From: Andrew Morton <[EMAIL PROTECTED]>
Date: Sun, 31 Jul 2005 15:12:51 -0700
> I've been trying to upgrade kernel from 2.6.12.3 to 2.6.13-rc4 on a
> rather loaded http server, but i'm currently having a kernel panic a few
> minutes only after booting.

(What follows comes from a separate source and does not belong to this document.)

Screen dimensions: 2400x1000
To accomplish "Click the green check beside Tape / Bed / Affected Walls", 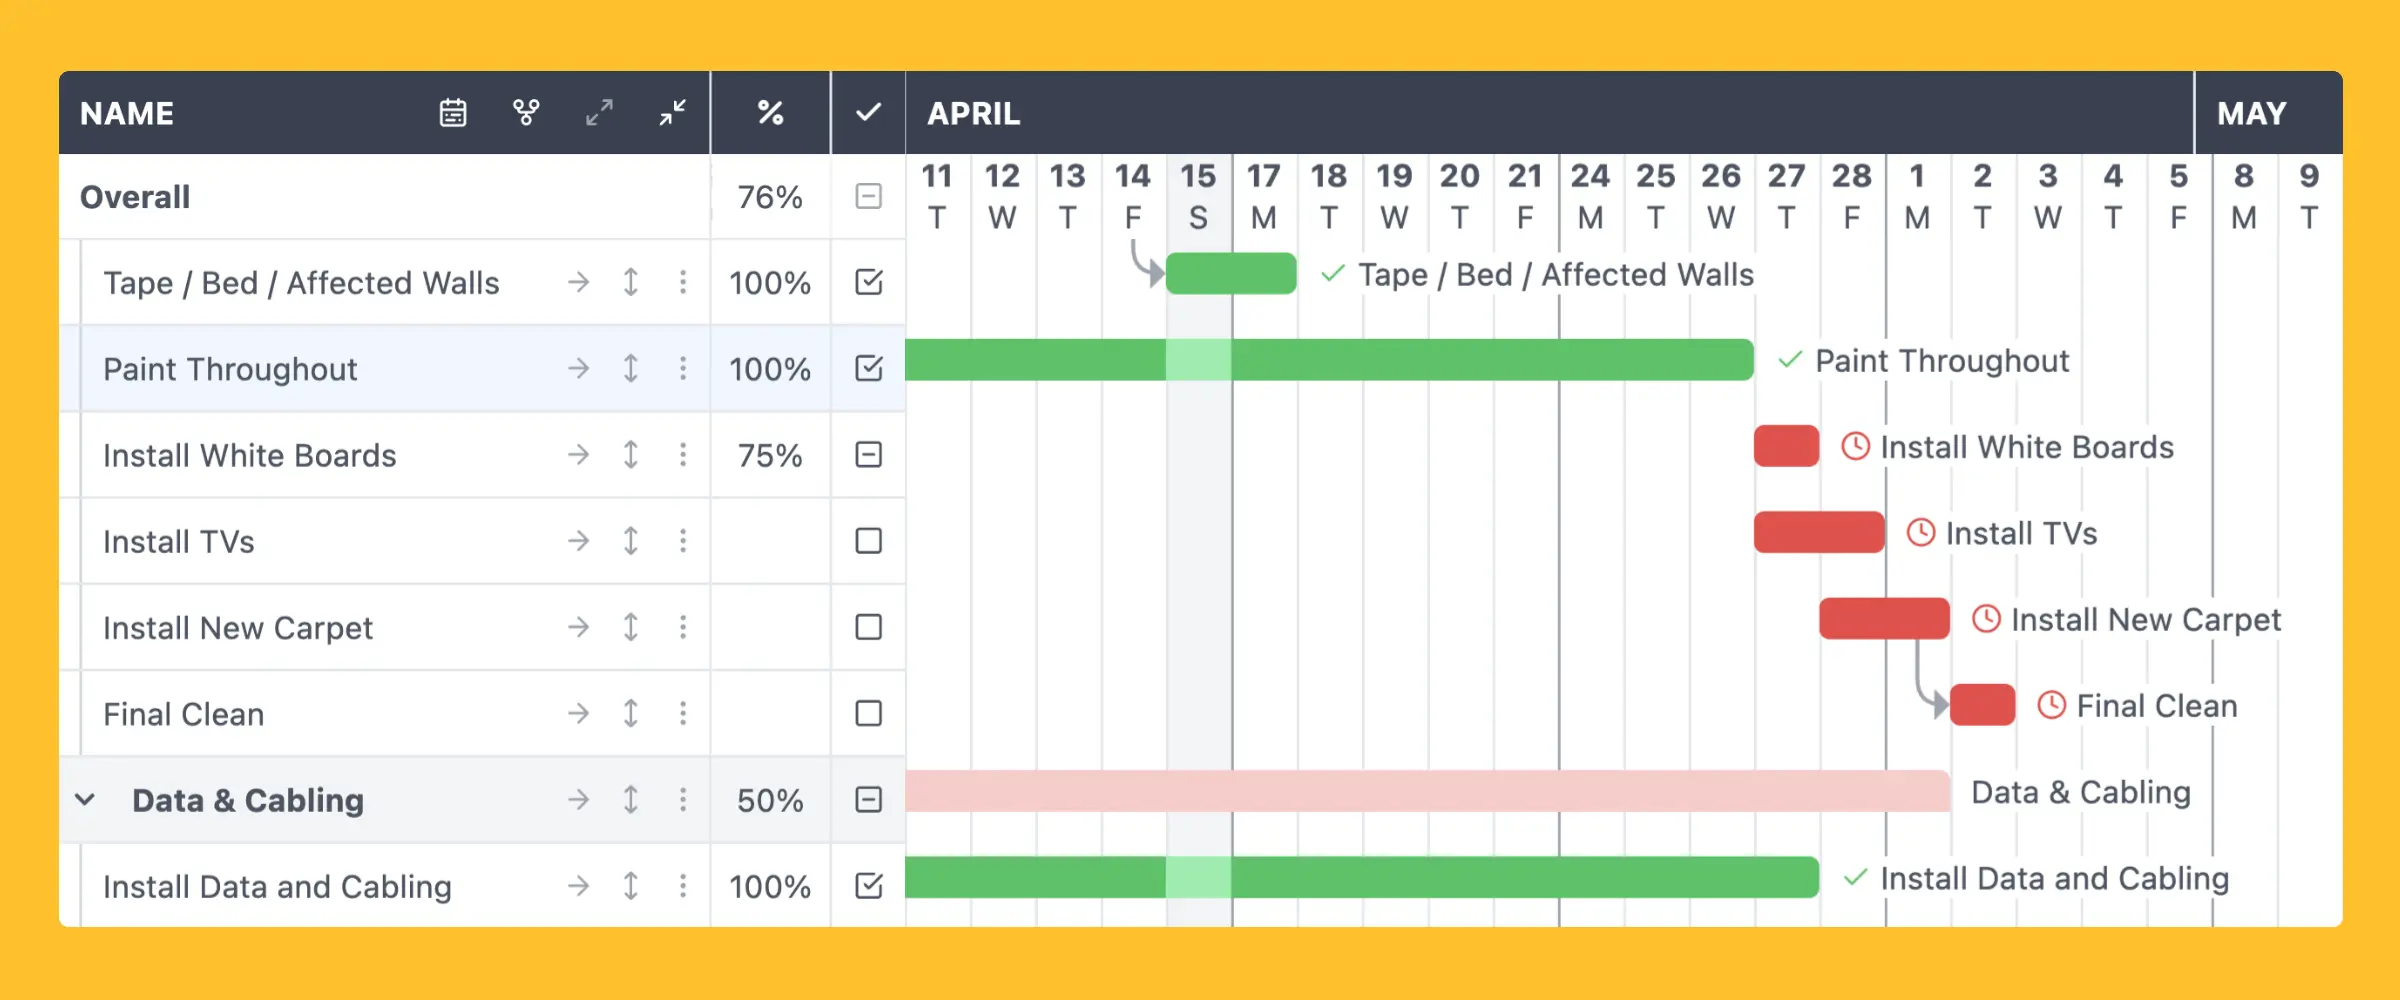I will pos(1330,274).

The bug was reproductible (the crash
> happened after every reboot, with the same backtrace).
The two bug checks there are supposed to be impossible.
I wonder how this can trigger other than do some bizarre
memory corruption, but it's too precise a BUG() for it
to be really something like that.
The first check is tcp_skb_pcount() being not equal to one.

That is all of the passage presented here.